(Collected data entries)

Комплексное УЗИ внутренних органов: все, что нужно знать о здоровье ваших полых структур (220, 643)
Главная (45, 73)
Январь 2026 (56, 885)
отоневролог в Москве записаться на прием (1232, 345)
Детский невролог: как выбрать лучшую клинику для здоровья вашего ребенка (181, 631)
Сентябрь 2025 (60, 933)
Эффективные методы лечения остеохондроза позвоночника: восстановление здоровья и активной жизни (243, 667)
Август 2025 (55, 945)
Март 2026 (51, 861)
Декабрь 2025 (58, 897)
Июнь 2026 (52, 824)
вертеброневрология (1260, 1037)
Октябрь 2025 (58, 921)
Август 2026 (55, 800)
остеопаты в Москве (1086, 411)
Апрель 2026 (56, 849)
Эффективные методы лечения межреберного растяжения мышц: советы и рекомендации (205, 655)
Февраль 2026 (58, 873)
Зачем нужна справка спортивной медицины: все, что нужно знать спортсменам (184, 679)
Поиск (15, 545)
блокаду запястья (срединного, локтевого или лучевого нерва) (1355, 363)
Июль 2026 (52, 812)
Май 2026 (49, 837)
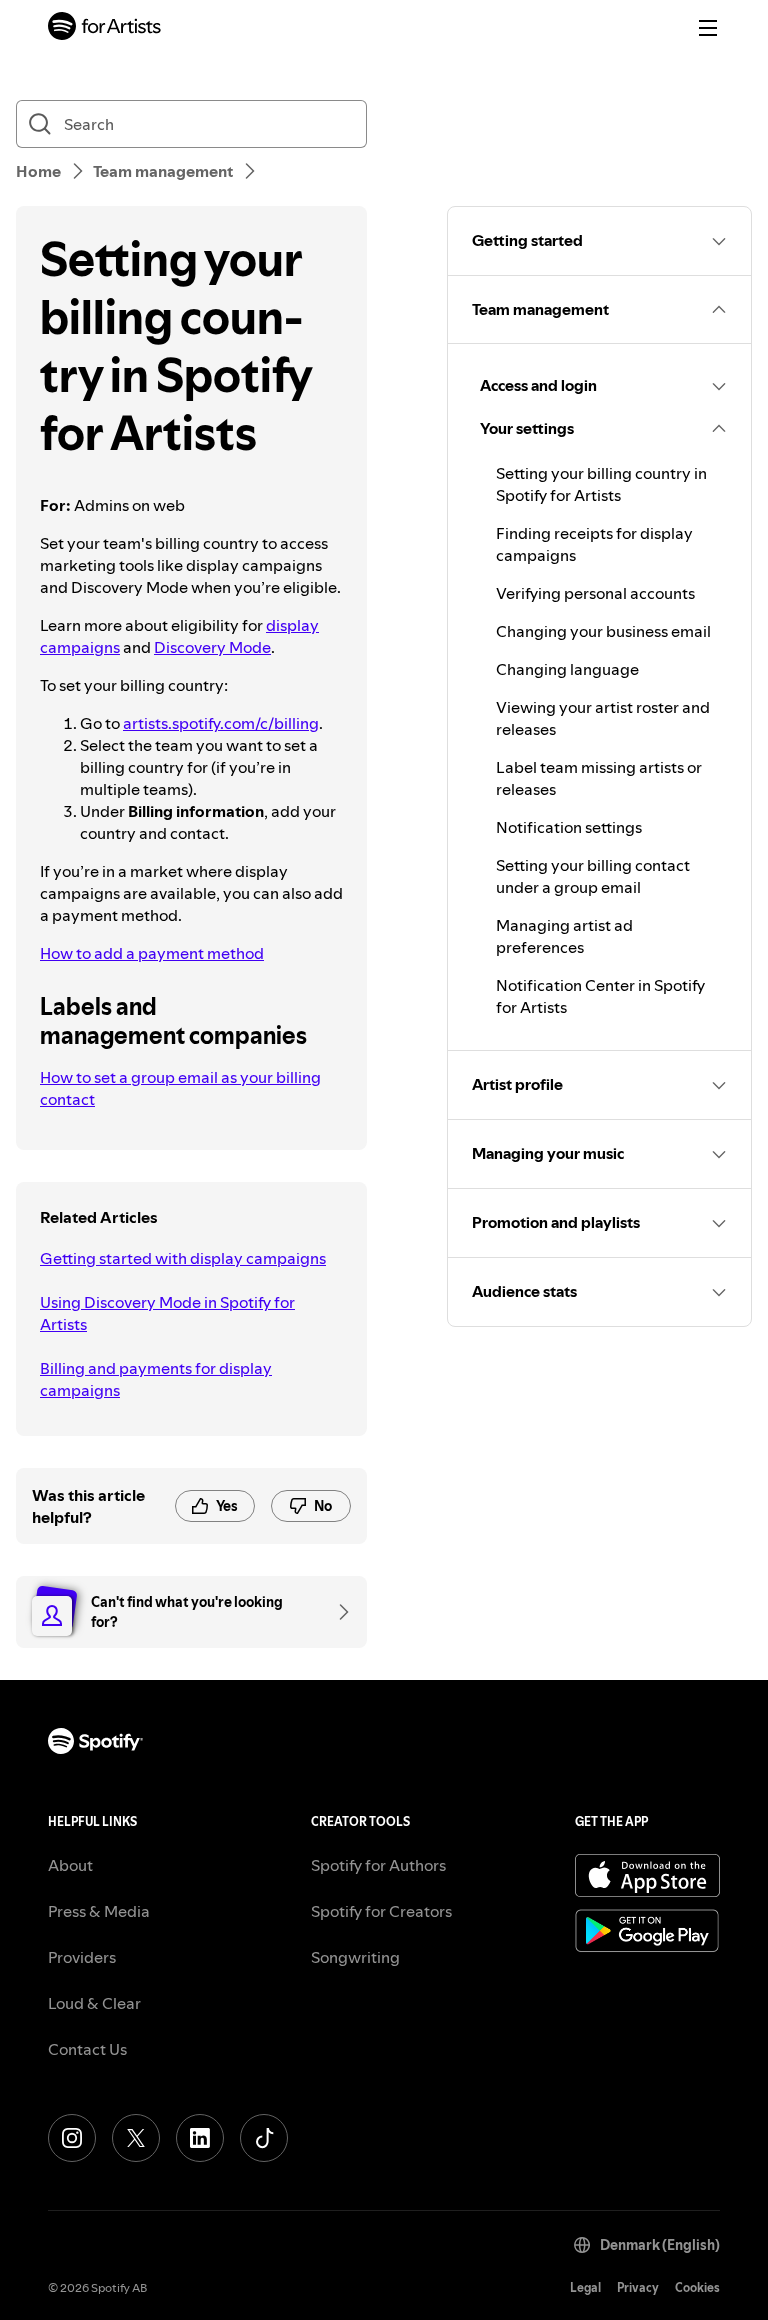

Task details → Pictures are not part of the copy. Output only the lines from the one with "Январь 2026 (56, 885)" through the final line of the records, exactly as given.

Task result →
Январь 2026 (56, 885)
отоневролог в Москве записаться на прием (1232, 345)
Детский невролог: как выбрать лучшую клинику для здоровья вашего ребенка (181, 631)
Сентябрь 2025 (60, 933)
Эффективные методы лечения остеохондроза позвоночника: восстановление здоровья и активной жизни (243, 667)
Август 2025 (55, 945)
Март 2026 (51, 861)
Декабрь 2025 (58, 897)
Июнь 2026 (52, 824)
вертеброневрология (1260, 1037)
Октябрь 2025 (58, 921)
Август 2026 (55, 800)
остеопаты в Москве (1086, 411)
Апрель 2026 (56, 849)
Эффективные методы лечения межреберного растяжения мышц: советы и рекомендации (205, 655)
Февраль 2026 (58, 873)
Зачем нужна справка спортивной медицины: все, что нужно знать спортсменам (184, 679)
Поиск (15, 545)
блокаду запястья (срединного, локтевого или лучевого нерва) (1355, 363)
Июль 2026 (52, 812)
Май 2026 (49, 837)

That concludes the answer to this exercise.